Le flux d’émigrés qui s’agglutinent à
Calais est redevenu un problème depuis Sangatte, non pas que ce problème ait
disparu pour réapparaître mais parce que le gouvernement s’en est désintéressé
laissant la tâche aux municipalités concernées. L’errance de ces populations,
la précarité de leur vie, la dangerosité du passage vers le Royaume-Uni étaient
avant tout un problème de sécurité pour les autorités et de solidarité pour les
personnes et associations qui les aidaient. Comme toujours les gouvernements
nagent dans l’imprévision et ne réagissent que lorsque les difficultés ne peuvent
plus être politiquement ignorées car elles font le buzz des médias. Mais quel
politique se pose la question du pourquoi de Calais et de son goulot d’étranglement
d’un flux migratoire qui s’enfle ?
Évidemment il y a la position
géographique de cette ville qui est le point d’entrée idéal pour traverser le
Channel par le tunnel. Mais pourquoi veulent-ils tous aller au Royaume-Uni, et
refusent-ils pour la plupart de faire une demande d’asile en France ? C’est
cela la véritable question qui devrait préoccuper nos politiques. Ceux-ci n’ont
d’ailleurs qu’un minimum d’informations sur les entrées et sorties de notre
territoire pour des périodes d’au moins un an contrairement au Royaume-Uni qui
a un suivi mensuel où la distinction est faite entre l’immigration pour raison
de travail, pour raison économique, pour raison de santé, pour regroupement
familial, ou pour raison politique. Comme de plus nous ne pouvons avoir que des
estimations sur l’immigration clandestine par définition, nos responsables
politiques peuvent raconter n’importe quoi et ne rien maîtriser en réalité
malgré les chiffres officiels sur les naturalisations par exemple. Nous nous
moquons des grecs qui n’ont pas de cadastre mais nous n’avons pas en France des
statistiques sérieuses et détaillées sur l’immigration. Nous sommes même le
seul pays de l’UE à ne pas fournir ces informations à Eurostat, l’organisme
européen de statistiques.
Mais revenons à Calais, de
toute évidence, on arrive à Calais parce que c’est au Royaume-Uni qu’est la
réponse aux besoins de cette population d’émigrés. Le premier constat est que
cette population est essentiellement composée d’européens de l’est, type
roumains, bulgares. Le deuxième constat, que révèle les statistiques du Royaume-Uni,
c’est que 46% d’entre eux émigrent pour des raisons économiques et que parmi
eux 61% ont déjà un contrat de travail. Ce chiffre passe même à 80% pour des
pays hors UE. Voilà qui éclaire l’engouement pour le RU alors qu’en France on
nous parle de 9% d’immigration pour cette raison. Il est clair qu’il y a plus
de possibilités de travail au RU qu’en France.
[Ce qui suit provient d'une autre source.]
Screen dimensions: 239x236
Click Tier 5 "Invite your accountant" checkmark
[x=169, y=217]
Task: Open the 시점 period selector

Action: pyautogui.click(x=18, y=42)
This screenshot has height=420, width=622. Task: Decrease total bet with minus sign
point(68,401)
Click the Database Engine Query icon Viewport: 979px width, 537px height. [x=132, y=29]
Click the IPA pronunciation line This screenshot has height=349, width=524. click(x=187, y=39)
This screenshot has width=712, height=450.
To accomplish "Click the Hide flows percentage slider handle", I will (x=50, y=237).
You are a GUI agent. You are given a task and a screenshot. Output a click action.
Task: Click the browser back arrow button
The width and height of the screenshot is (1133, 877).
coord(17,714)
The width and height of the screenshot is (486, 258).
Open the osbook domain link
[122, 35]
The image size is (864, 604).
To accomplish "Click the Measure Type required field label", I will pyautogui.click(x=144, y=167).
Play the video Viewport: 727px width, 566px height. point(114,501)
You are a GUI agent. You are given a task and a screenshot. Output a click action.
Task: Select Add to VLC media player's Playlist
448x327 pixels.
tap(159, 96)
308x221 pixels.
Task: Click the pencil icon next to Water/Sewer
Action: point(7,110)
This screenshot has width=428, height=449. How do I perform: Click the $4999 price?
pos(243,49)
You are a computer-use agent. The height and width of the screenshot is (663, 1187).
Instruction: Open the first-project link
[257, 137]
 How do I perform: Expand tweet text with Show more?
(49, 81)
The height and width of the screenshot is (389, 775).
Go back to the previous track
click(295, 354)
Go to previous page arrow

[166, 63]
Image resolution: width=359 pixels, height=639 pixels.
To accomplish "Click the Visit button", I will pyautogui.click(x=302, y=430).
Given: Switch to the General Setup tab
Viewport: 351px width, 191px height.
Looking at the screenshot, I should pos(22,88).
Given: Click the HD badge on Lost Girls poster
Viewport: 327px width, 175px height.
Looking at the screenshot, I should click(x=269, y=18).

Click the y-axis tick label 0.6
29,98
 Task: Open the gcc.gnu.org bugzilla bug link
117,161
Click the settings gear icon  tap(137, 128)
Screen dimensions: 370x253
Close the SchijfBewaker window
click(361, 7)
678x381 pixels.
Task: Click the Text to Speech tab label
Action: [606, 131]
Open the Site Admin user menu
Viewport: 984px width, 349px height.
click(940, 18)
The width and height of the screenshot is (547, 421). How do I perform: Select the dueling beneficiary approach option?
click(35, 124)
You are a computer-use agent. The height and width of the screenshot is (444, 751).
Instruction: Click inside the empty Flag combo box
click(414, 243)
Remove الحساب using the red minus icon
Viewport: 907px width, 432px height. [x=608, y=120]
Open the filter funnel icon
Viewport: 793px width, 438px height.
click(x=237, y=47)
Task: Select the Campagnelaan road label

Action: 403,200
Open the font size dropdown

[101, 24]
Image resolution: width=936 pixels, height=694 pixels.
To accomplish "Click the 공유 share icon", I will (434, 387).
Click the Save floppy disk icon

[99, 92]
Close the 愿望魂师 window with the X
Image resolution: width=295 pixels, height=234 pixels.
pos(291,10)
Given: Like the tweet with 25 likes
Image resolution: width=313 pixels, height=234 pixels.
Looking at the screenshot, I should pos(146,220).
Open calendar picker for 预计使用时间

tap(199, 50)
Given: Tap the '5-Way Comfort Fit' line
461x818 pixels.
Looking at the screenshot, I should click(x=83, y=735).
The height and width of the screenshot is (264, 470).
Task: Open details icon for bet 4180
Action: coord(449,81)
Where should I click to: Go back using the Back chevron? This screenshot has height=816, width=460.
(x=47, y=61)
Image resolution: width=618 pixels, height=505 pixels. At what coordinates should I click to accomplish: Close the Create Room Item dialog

Le troisième constat c’est
que du coup le niveau de qualification de ceux-ci est globalement plus élevé
que celui des émigrés qui restent en France dont une très grande partie
provient du Maghreb et l’Afrique subsaharienne. En France près de la moitié
des émigrés arrivent au nom du regroupement familial et le constat est que dans
les lieux de concentration des primo-arrivants le niveau de qualification est
faible. On peut constater déjà que le problème migratoire ne se présente pas de
la même façon au Royaume-Uni et en France. Par ailleurs l’insularité du RU rend
difficile l’immigration clandestine, ce qui n’est pas le cas en France où les
frontières sont très perméables par l’Italie et l’Espagne en particulier.
Mais il y a d’autres raisons
à l’attractivité du RU et certaines ne sont pas à notre honneur. L’anglais est
un langage international qui est enseigné en Europe et connu en particulier
dans le Moyen-Orient. La formation au français est en chute libre en Europe,
comme j’ai pu le vérifier en Allemagne, alors que c’est la deuxième langue
officielle de l’UE. On peut regretter que la défense du français ne soit plus à
l’ordre du jour alors que cette langue ne cesse de progresser en Afrique, ce
qui favorise l’émigration africaine vers notre pays. Une autre raison de l’attrait
du RU est la qualité des universités anglaises qui attirent un flot d’étudiants.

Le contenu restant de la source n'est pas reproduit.